EXERCISE REQUIREMENTS: Print exactly the line that contains "Click the 'panel36-14.0a-0117.sig'" along with every line beneath it to the end of the records below, and omit pictures.

[Stored items]
|---|

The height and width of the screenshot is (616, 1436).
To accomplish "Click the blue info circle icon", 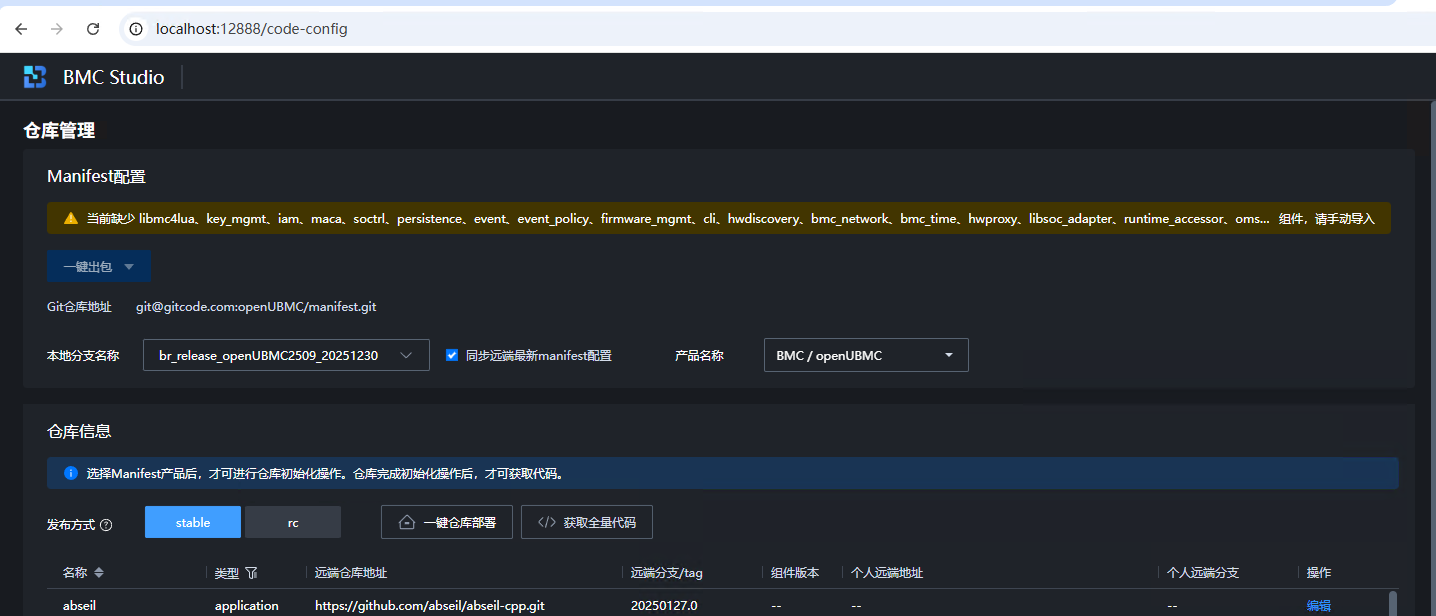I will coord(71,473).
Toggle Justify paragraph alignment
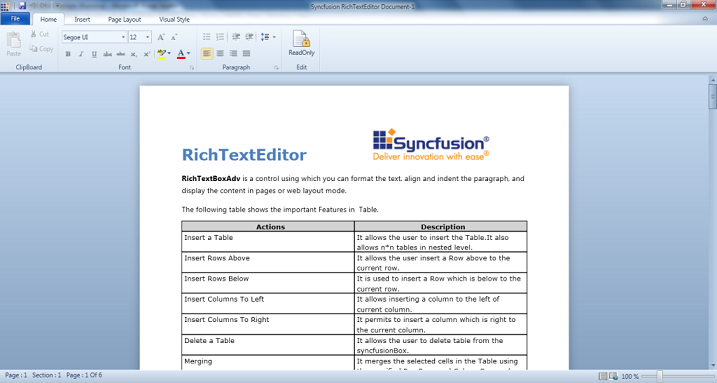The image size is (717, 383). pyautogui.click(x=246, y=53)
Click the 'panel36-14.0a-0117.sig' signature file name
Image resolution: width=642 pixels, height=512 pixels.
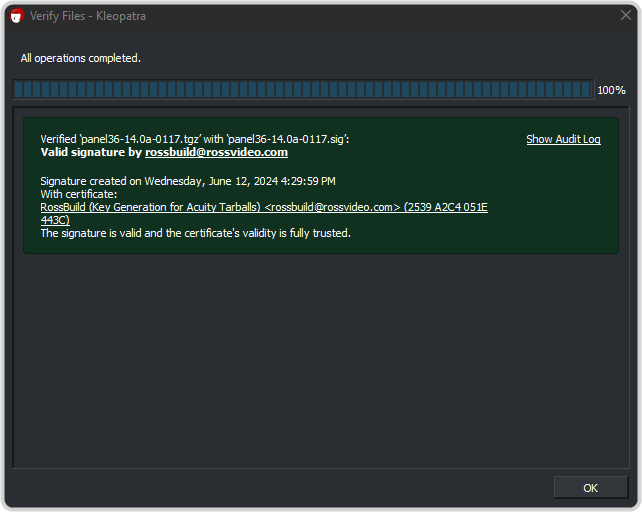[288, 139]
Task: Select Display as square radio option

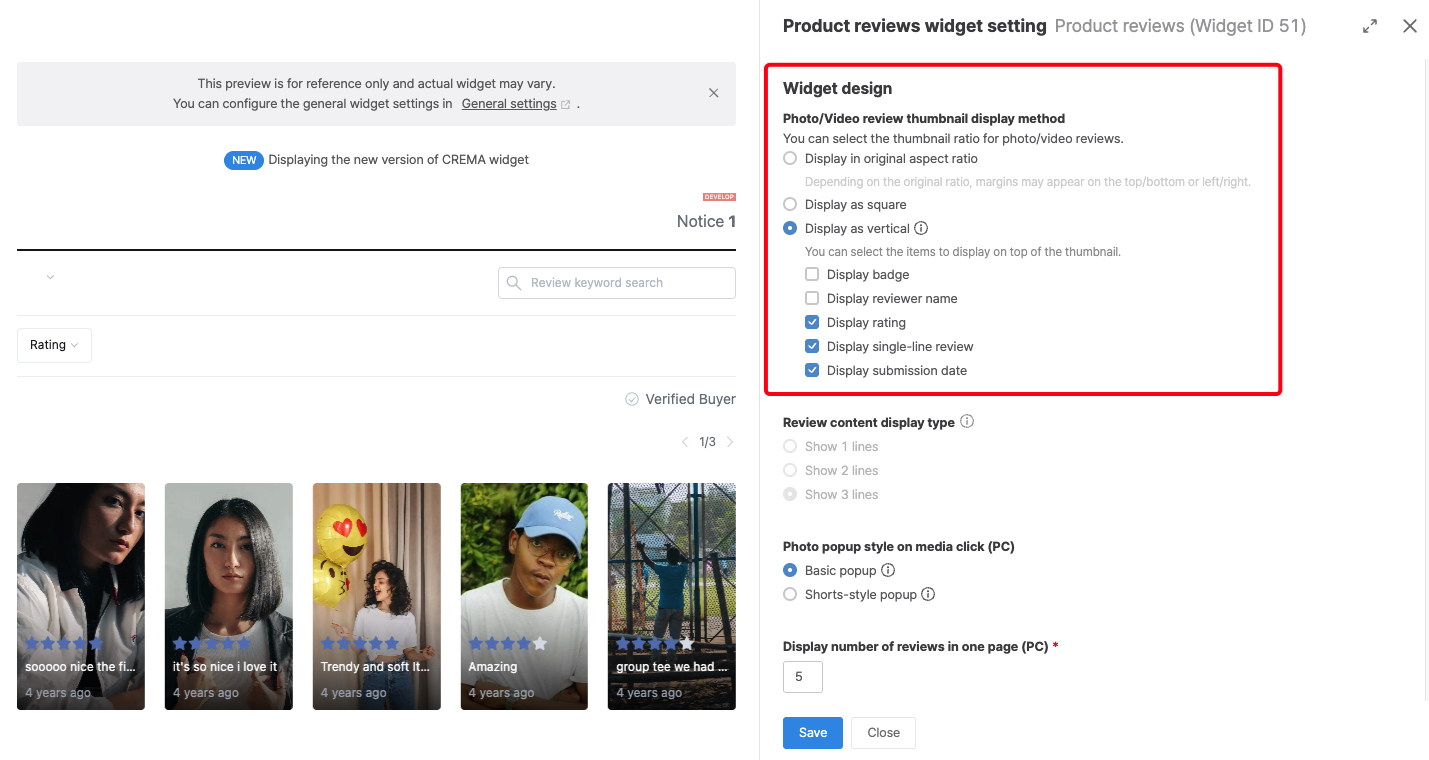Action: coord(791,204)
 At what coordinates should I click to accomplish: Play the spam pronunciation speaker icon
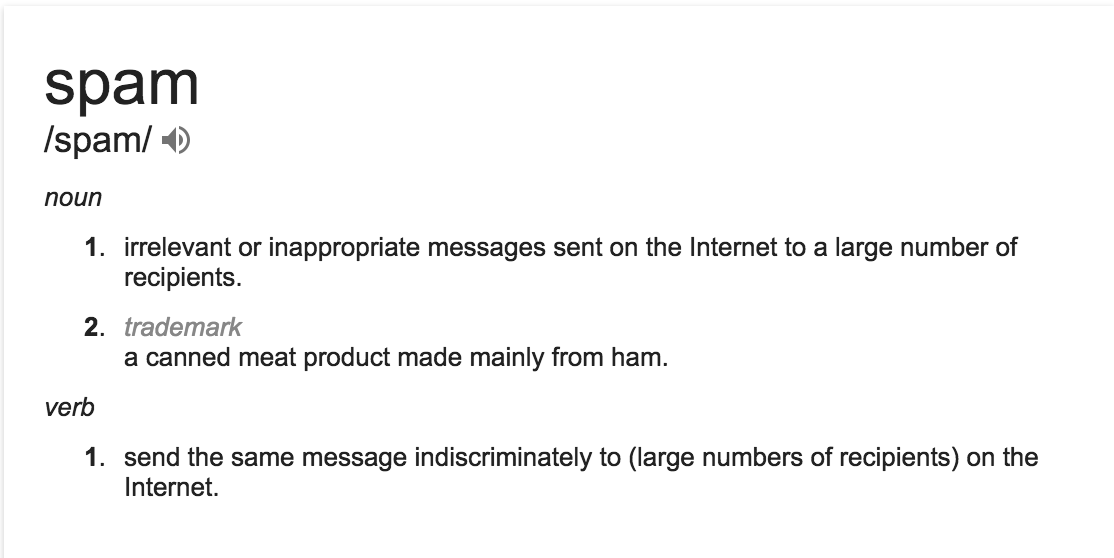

|---|

ANSWER TO THIS TASK:
Click the 'panel36-14.0a-0117.sig' signature file name
Image resolution: width=642 pixels, height=512 pixels.
[288, 139]
Task: Select Display as square radio option

Action: coord(791,204)
 At what coordinates should I click to accomplish: Play the spam pronunciation speaker icon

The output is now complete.